Q: Do you believe that today in India we are seeing a greater inclination towards believing mythological fantasies over questioning and enquiring into facts behind some mythologies? For example we have seen some politicians and scientists making reference to some mythical fact or actions to state as proof that India was once a developed nation, etc.
If you look at the ancient scientific data of our country you will realise that India was indeed a developed nation. As late as 1700 (before British entered India) India contributed 24 per cent of the world’s GDP. It showed that we were developed and rich. But, this does not take away the fact that we are now a poor and underdeveloped nation. Just talking about history will not help us to get rid of poverty. We have to take inspiration from our ancestors.

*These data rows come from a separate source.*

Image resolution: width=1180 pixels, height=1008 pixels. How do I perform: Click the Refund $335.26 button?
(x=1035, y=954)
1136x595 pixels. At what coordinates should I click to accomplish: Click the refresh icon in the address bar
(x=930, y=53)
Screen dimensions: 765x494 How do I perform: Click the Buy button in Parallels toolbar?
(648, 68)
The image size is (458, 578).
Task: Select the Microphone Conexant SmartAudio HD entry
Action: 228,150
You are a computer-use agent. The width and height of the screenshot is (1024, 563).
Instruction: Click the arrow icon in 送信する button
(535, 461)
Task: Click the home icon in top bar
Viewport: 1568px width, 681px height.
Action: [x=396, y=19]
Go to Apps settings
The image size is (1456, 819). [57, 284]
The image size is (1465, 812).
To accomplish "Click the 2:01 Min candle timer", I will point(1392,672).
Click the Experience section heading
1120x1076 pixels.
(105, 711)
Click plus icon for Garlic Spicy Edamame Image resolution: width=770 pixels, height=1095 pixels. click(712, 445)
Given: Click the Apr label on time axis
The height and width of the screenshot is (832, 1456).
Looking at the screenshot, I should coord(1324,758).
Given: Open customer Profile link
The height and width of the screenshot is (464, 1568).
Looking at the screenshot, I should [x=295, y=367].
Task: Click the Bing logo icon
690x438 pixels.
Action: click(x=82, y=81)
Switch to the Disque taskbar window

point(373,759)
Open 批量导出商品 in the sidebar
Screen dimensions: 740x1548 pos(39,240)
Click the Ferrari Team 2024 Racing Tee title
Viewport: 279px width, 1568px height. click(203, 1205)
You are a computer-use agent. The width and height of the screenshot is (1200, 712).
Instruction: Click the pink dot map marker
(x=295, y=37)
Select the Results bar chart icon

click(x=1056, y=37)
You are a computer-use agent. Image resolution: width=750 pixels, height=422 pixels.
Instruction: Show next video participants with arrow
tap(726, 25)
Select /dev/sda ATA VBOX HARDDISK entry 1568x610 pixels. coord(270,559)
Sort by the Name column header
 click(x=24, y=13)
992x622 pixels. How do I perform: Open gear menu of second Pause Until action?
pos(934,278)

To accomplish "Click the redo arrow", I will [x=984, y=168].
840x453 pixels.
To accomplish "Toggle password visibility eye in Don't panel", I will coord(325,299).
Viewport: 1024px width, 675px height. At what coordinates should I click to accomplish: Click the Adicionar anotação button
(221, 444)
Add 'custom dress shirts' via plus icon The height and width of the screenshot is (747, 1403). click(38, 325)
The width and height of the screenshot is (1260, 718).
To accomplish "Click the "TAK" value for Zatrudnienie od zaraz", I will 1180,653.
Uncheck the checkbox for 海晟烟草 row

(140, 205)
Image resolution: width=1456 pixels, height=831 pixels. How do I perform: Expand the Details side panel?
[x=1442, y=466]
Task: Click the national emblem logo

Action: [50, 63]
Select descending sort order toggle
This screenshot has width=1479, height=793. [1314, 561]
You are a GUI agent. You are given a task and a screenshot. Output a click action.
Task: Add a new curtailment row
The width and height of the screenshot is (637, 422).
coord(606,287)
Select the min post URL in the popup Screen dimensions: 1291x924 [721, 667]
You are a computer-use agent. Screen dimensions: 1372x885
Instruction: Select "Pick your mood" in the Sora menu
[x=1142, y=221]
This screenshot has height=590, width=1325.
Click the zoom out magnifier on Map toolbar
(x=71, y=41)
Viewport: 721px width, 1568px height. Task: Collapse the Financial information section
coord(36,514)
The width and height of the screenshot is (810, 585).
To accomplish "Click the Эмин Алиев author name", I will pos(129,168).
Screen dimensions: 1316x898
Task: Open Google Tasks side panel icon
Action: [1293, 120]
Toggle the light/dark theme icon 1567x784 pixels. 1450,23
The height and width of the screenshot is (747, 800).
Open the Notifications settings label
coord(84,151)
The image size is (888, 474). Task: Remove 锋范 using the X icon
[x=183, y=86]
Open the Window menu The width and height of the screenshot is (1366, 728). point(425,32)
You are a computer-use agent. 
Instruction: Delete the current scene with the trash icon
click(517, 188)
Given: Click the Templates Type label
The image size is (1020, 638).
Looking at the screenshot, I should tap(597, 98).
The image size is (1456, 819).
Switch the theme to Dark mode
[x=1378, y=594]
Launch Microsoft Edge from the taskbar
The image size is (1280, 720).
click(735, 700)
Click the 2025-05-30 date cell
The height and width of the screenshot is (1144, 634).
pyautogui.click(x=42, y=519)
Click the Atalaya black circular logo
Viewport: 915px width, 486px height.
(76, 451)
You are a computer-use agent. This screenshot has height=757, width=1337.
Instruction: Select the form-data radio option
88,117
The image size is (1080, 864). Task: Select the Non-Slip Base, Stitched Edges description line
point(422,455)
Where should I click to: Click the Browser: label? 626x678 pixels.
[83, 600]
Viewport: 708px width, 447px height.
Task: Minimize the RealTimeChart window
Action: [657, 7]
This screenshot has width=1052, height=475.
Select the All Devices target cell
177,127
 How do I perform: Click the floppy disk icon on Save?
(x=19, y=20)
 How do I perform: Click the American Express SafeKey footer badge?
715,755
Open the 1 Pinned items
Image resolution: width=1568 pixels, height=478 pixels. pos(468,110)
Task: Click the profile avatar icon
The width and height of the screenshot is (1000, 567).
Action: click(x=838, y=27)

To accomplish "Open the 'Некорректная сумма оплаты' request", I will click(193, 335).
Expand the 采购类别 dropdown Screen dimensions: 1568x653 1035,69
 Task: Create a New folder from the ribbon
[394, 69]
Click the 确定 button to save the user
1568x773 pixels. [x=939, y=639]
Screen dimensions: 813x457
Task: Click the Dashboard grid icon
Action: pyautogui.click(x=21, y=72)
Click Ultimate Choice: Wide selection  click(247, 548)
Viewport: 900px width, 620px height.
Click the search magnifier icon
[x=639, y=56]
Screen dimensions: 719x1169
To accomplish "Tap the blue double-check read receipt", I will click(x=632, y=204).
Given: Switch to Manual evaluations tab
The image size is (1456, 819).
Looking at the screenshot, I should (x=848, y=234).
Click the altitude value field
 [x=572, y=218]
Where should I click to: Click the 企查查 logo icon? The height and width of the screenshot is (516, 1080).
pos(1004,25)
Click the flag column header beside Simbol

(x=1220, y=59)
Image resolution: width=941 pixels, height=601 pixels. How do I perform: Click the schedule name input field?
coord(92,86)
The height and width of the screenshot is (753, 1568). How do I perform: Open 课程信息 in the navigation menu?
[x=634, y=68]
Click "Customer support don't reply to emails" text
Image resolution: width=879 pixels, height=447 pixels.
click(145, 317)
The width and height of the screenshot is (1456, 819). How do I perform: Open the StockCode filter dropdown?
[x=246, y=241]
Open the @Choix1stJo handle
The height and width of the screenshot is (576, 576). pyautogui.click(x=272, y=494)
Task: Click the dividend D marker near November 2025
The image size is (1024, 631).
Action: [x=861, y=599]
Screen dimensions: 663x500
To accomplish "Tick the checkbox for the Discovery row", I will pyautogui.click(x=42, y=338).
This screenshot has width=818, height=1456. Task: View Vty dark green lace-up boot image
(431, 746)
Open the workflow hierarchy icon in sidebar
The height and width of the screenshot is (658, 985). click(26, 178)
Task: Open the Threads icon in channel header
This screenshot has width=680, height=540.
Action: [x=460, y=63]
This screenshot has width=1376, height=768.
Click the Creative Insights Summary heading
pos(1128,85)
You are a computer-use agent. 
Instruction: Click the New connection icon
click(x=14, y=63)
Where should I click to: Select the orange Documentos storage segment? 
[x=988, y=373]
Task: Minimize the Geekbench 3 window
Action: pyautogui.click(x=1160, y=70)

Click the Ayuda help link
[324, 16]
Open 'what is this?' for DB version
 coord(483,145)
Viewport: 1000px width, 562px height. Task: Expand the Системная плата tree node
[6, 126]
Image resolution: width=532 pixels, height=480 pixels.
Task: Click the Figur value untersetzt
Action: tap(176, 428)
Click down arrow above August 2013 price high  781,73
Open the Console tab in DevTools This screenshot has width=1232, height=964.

Q: What is your stand on writers giving away their awards as a mark of protest against the killing of M M Kalburgi, the lynching of a Muslim man in Uttar Pradesh over suspected beef eating, and the rising intolerance being witnessed in the country?
My honest view on this is that whoever has committed the crime should get caught and they should be punished under the law of the land. But, we need to understand that India is a country of 1.25 billion people and we need to draw a conclusion based on data. I may never have enough confidence in our elite, politicians or media, but I have tremendous faith in the majority Indians of different faith. These majority Indians are deeply religious and deeply liberal and the country’s confidence is in them. I believe that there are extremists, but they are quite few.
Q: Do you think such actions in the name of religion will eventually cause people to move away from religion, at least the rationalists?
Around a year ago I wrote an article on India’s approach to religion. In the last 50 to 60 years the data shows that compared to other countries the religious violence in our country in proportion to our population is minuscule. The real violence is against the women of our country, whether we talk about suppression or female foeticide.
Q: Can you speak about your association with the Centre for Study of Mythology and Culture, Goa? How far do you think a centre like this will help in questioning our mythology rather than just celebrating and revering it?
One of the organisers met me at the Sanskrit Department of Mumbai University and as I love mythology I will be speaking about it during my lecture at the Centre for Study of Mythology and Culture, Goa. Speaking about questioning you can do both – revere and question at the same time. As lord Krishna said – use your mind to question.
(Centre for Study of Mythology and Culture, Goa is hosting a talk by Amish Tripathi on ‘Interpreting Ramayana’ on October 23 at 5.30 p.m. at Kala Academy, Panaji. It is open to all.)